Tuesday, August 17, 2010

It's about time I talked about Tucker...

I think I'm going to dedicate this post to some self criticism. Specifically, I'm going to criticize my previous enjoyment of Tucker Max. I don't know how in hell I could have been so entirely misguided.

I was first introduced to Tucker through his website. I think I was in high school at the time and a friend of a friend introduced it to the circle I hung out with. I read some of the stories, thought they were too long, and abandoned it.

In University, someone mentioned the name 'Tucker Max,' and I gave the website another shot. A couple of my friends read it as well, and probably because one of them was so enthusiastic about it and I saw this as a chance to bond over something, I started getting enthused as well. We'd stay up at night reading stories from the website over the phone to each other, and eventually we went on a day trip to Chapters and both bought copies of I Hope They Serve Beer in Hell.

I read the book, I lent it to another friend, I read stories from the book to other people, I laughed at the term "Tuckermaxed" (my friends and I went so far as to make tshirts with this phrase on it to represent our parody drama-club), and I saw the movie when it came out on video (large apology to the person I made watch it with me.)

I'll admit, some of these stories have an element of comedy in them. Drinking stories are funny to me - especially when the person telling the story is the one who is embarassed in it. What I don't think is funny - and that I can't figure out why I EVER thought was funny - are the stories in which Tucker Max involves women in his drunken exploits. Because he doesn't respect them, and he dehumanizes them. He contributes to a flourishing rape-culture by acting the way he does and publicizing it as if he's proud of his behaviour.

Tucker Max maintains that what he does and how he tells it is "just a joke" and that rape "fucking sucks." Thing is, when a joke actually mirrors what goes on in real life... when the joke isn't just a verbal joke, but a story acted out to the detriment of a person or a group of people... and when, in Tucker's case, he objectifies, uses, humiliates, discards and then writes about women as if all women are just kleenex for him to ejaculate into... then it's no longer a joke, and it presents rape as inviting. A joke is funny. If it were a joke, no one would be hurt.

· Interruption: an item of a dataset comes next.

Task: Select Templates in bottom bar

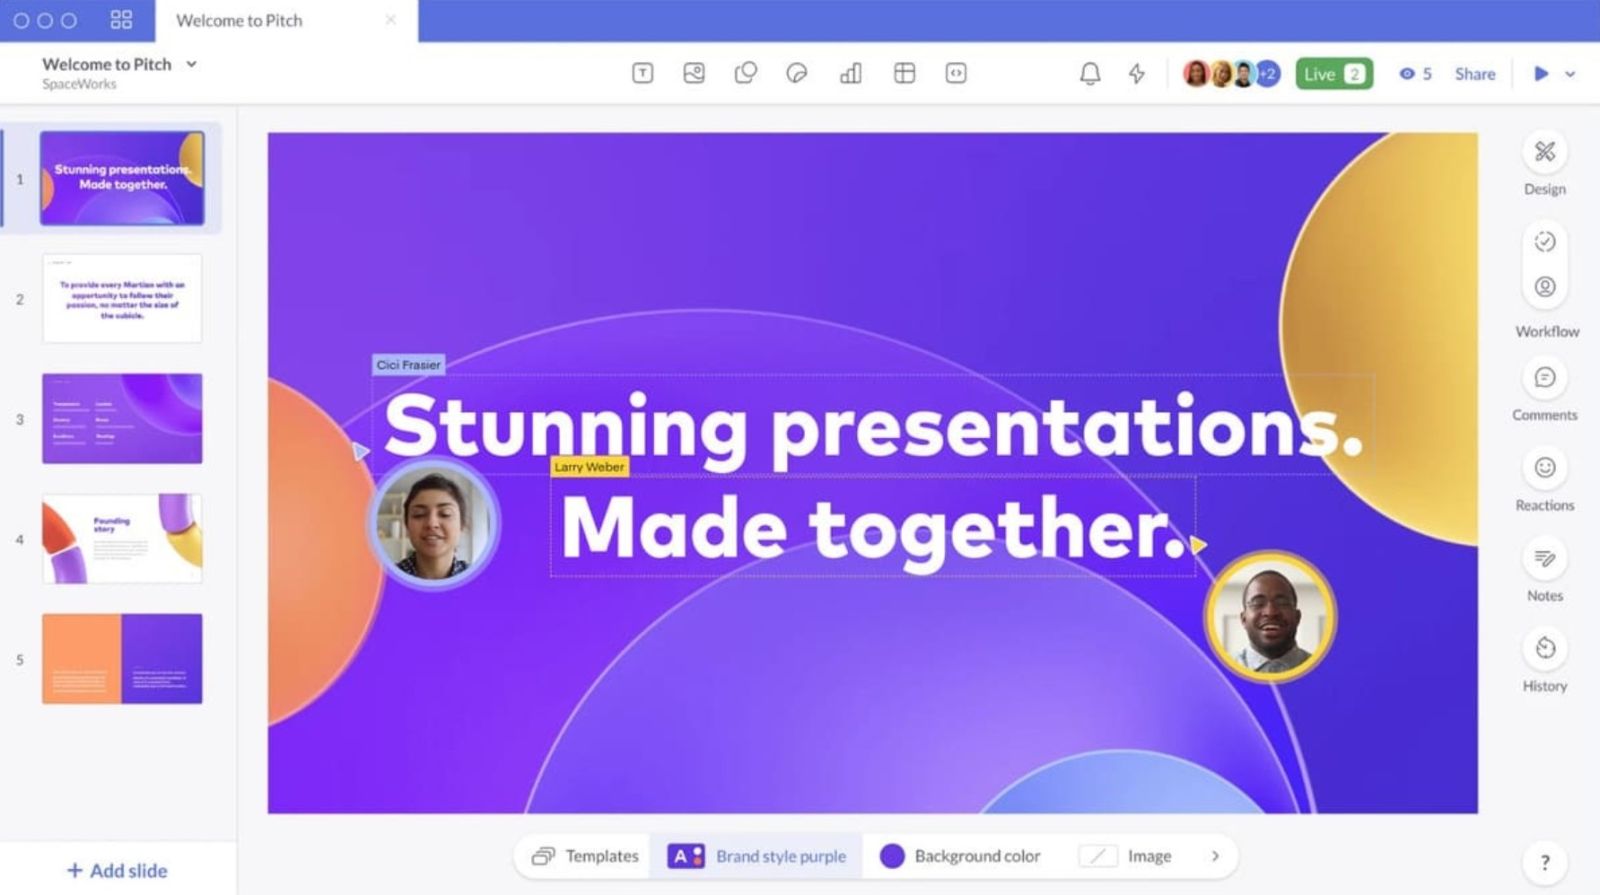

He's trying to be subversive, but in reality, Tucker Max is doing to women what mainstream (read: violent, heteronormative, made for men) porn does to women, what advertising does to women, and what a lot of men who buy into this shit would like to do to women. He's making a joke that degrades women and allows others to degrade them, too. How on earth he doesn't think this has a real-life impact is beyond me... especially being that he is actually committing the acts he writes about in real life (or at least claiming to.)

There were plenty of clues to this that should have tipped me off. Had I internalized sexism so thoroughly that this didn't even register?

To begin with, the ads for the movie featured Tucker Max with his arm around a blonde with her face cut out and the words "Your face here." Anonymous woman, suggestion that all women wish they were with Tucker, mysogyny... why weren't bells going off for me? This was pre-490, but fuck, seriously?

The second ad for the movie, "Because blind girls can't see you coming/Deaf girls can't hear you coming." Rape jokes, violence against disabled people, sexism, ableism... all over the sides of buses providing a roaming trigger for anyone who has been raped.... And somehow I still didn't notice.

Then the book - secretly filming coerced anal sex, secretly opening the door during sex with a drunken girl at a casino so everyone outside the door can peek in, harassing fat girls at parties... and these are just off the top of my head. I can't bring myself to go look for the book to find more examples. I think I've given enough. And I somehow thought this was ok enough that I kept that book on a shelf by my bed for 2 years.

The movie - "Fat girls aren't real people." "I'm going to carve another fuck-hole in your torso." And is it just me or do the examples get worse as the franchise expands?

And finally, I saw the movie. And this was post-490 and I didn't know quite what to do. In honesty, I was sickened by it, but I couldn't bring myself to just suck it up and admit that for years I'd been a patron to something as everything-ist as this piece of shit, Tucker. So what did I do? I tried to make excuses for it in my mind so that I wouldn't have to deal with the embarassment of liking - worse, publicly liking and promoting and reccomending to friends - Tucker fucking Max. In fact, I think I even tried to sell those excuses to other people. They weren't having any of it.

So here it is - in cyberspace - my apology. Tucker Max is a piece of shit and so is everything he's ever made. I'm embarassed to have not figured it out sooner, and to not have admitted to it when I did figure it out, and I feel god awful for suggesting that other people read this book. I contributed to rape-culture by promoting him. I feel like I did the world a disservice.

1 comment:

  1. I feel the exact same way.

    I thought it was SO funny. And now I feel awful about it.

    You're not alone, my friend. You're not alone.